Subject Re: [firebird-support] How can I enter a BLOB SUB_TYPE TEXT of more than 32K
Author Helen Borrie
At 07:22 AM 16/06/2006, you wrote:
>I created a test database with 1 table and 2 columns:
>CREATE TABLE Test(ID INTEGER, TestBlob BLOB SUB_TYPE TEXT)
>I can insert records into it as long as my testblob is shorter than
>30000 characters.

The actual limit is 32767 bytes, the maximum length of a VARCHAR.

>INSERT INTO TEST (ID, TestBlob) VALUES (1, '<long string>')
>If the string is greater than that, the server seems to crash.

The server should not crash, it should return an overflow
exception. What version of the server and client are you using?

>What am I doing wrong?

Exceeding the byte-length limit for the string type.

Permitting the passing of a string to a text blob was a Firebird
innovation - the DSQL parser at the server side encodes a valid
string as blob using an algorithm similar to the UDF StringToBlob().

It is handy if you are storing relatively short pieces of
text.

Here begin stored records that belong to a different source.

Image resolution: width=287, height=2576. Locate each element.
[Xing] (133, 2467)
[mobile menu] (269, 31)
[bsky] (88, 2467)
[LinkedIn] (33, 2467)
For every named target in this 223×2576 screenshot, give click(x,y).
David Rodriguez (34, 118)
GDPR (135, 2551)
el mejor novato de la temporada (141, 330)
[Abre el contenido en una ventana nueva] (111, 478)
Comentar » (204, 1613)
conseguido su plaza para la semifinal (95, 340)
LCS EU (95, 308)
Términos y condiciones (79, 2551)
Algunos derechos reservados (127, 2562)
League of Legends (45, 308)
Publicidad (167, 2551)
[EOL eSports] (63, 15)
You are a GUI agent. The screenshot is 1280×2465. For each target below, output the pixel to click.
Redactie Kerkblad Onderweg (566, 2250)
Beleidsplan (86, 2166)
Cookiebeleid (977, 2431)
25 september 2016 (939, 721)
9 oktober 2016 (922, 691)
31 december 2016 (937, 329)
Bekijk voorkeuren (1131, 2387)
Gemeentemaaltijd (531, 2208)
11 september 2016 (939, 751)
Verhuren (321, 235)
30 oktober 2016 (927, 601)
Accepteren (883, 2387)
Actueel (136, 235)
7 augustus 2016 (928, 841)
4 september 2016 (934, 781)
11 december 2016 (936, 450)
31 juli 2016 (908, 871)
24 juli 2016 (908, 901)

However, blobs are designed to be of unlimited size. So, if
your applications potentially will store text data longer than the
byte limit of string, then you should pass them as blobs. It's not
something you can do interactively - the API provides a specialised
structure for blobs. Most interface layers have methods for
converting client-side data structures to blobs and passing (or
streaming) a blob object across the interface.

Note also that the limit is in bytes, not characters. So if, for
example, your blob data is unicode or some other multi-byte character
set, the length limit in characters is reduced arithmetically. 32767
bytes of unicode_fss data is 10,922 characters.

Also to note is that passing huge strings as strings is not network-friendly.